EIB president Werner Hoyer: “If we cannot stop this trend towards the return of protectionism…we are going to live in a much less comfortable continent and world very soon.”

 

The European Investment Bank president has warned that “If we cannot stop this trend towards the return of protectionism…we are going to live in a much less comfortable continent and world very soon.” He was speaking to The Irish Times in Dublin last week, as the EIB said it will provide €867 million in funding for various projects in the Republic this year. Describing Brexit as “the most stupid decision since [Roman emperor] Caligula named his horse a consul in Rome 2,000 years ago” he said the EIB would be “one of the hardest hit [by Brexit]of the institutions” in the EU.

Three large corporation tax bills,worth over €100 million each, have yet to be collected by Revenue because of a backlog of appeals at the Tax Appeals Commission (TAC), the chairman of the Public Accounts Committee has indicated. Seán Fleming said the State was missing out on significant additional resources because of the amount of tax that remained under appeal and that efforts, including measurable targets, needed to be set for finalising outstanding tax disputes.

A total of 16 wind energy projects – with full planning permission and grid connection offers – “are at medium or high risk of not being built”, the Irish Wind Energy Association has warned. It represents some €800 million in investment due for completion by 2020; €200 million of which is already spent.

In a move that is bound to make the markets jittery China’s foreign ministry called in the US ambassador on Sunday to lodge a “strong protest” over the arrest in Canada of Huawei’s chief financial officer, and said the United States should withdraw its arrest warrant.

Irish construction activity accelerated in November amid a sharp pick-up in housing construction, the latest snapshot of the industry from Ulster Bank shows. The latest Ulster Bank Construction Purchasing Managers’ Index (PMI) said the greater rate of activity stemmed from an increase in customer demand.

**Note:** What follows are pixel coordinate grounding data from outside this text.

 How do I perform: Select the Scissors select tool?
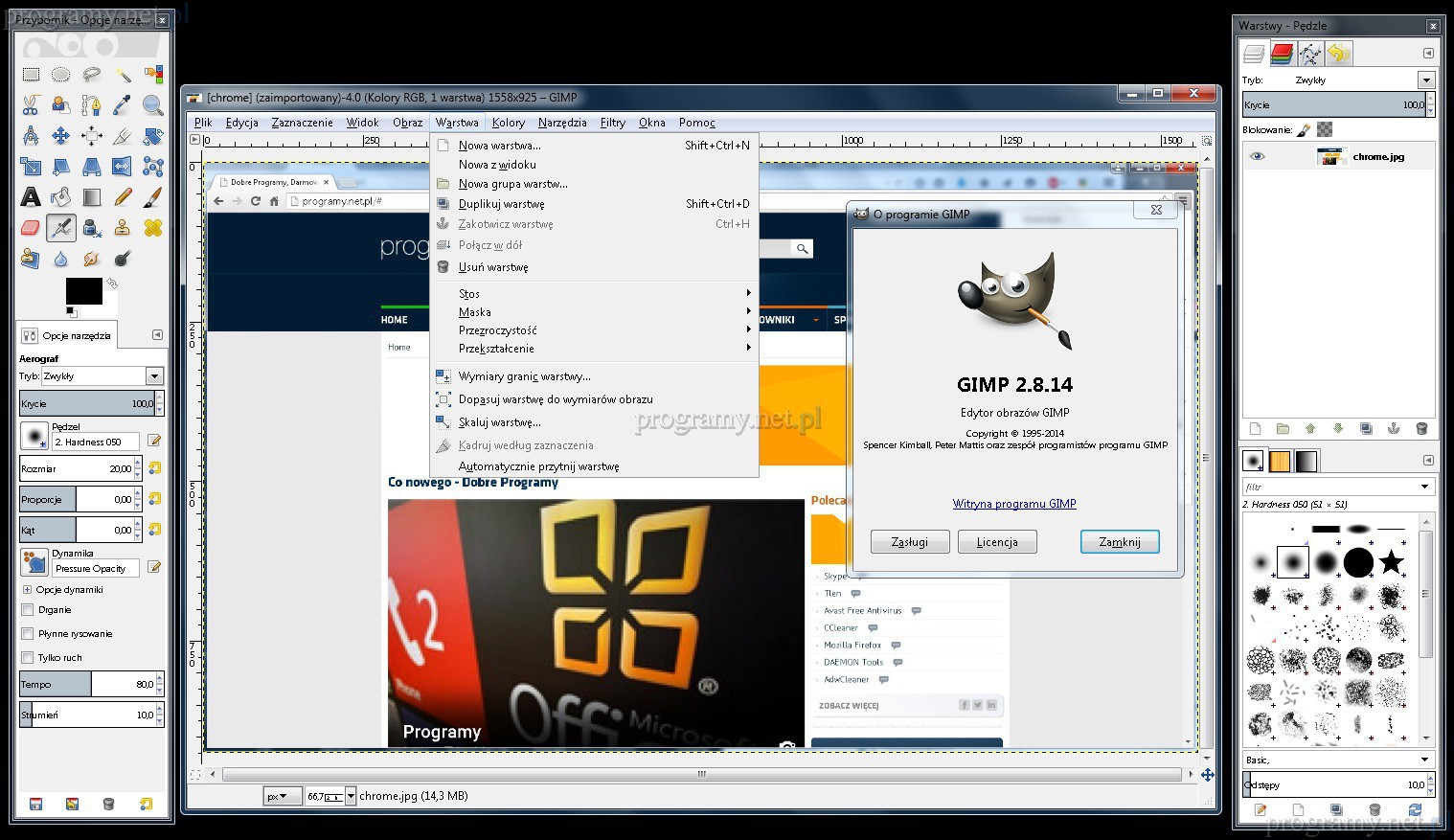(x=31, y=105)
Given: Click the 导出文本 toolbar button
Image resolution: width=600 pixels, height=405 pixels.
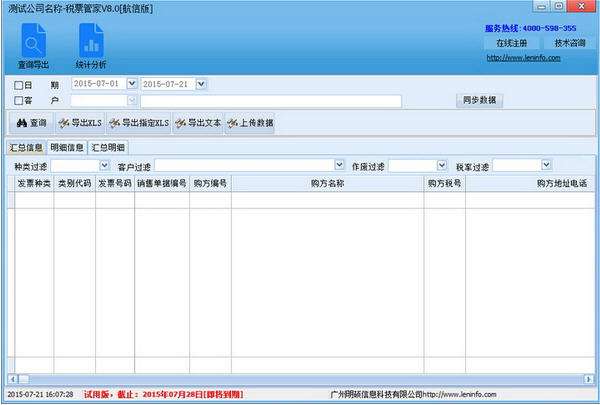Looking at the screenshot, I should [x=197, y=123].

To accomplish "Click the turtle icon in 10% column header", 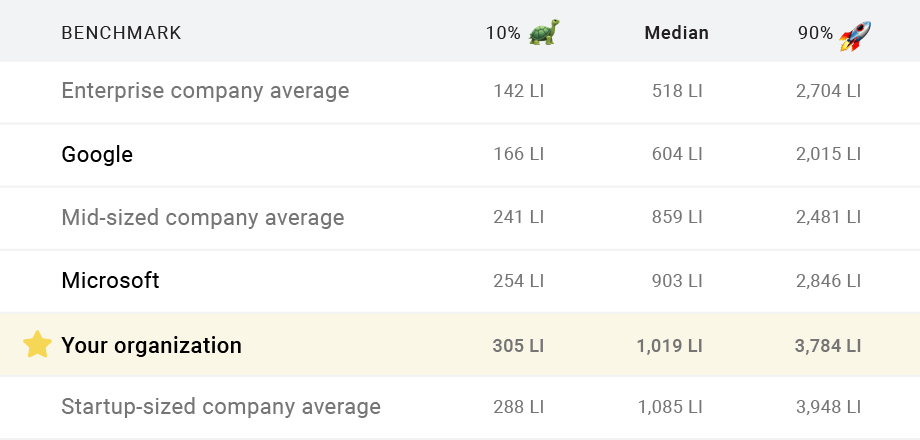I will point(544,32).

A share register trustee company has hit back at claims by Aryzta that it was to blame for several hundred Irish shareholders missing out on a recent rights issue by the Swiss-Irish food giant.

Employers’ group Ibec has welcomed the introduction of measures to reduce the current waiting times for work permits, suggesting skills shortages in certain sectors, if unaddressed, could damage the State’s economic growth prospects.

In a hard-hitting column, Chris Johns explains why even a second referendum is unlikely to resolve the fragmenting of the UK over Brexit and how this year’s Darwin award should go to the DUP.

Finally,Pilita Clark considers the dilemma facing employers who find that employees have been arrested for conscientious protests over issues like climate change.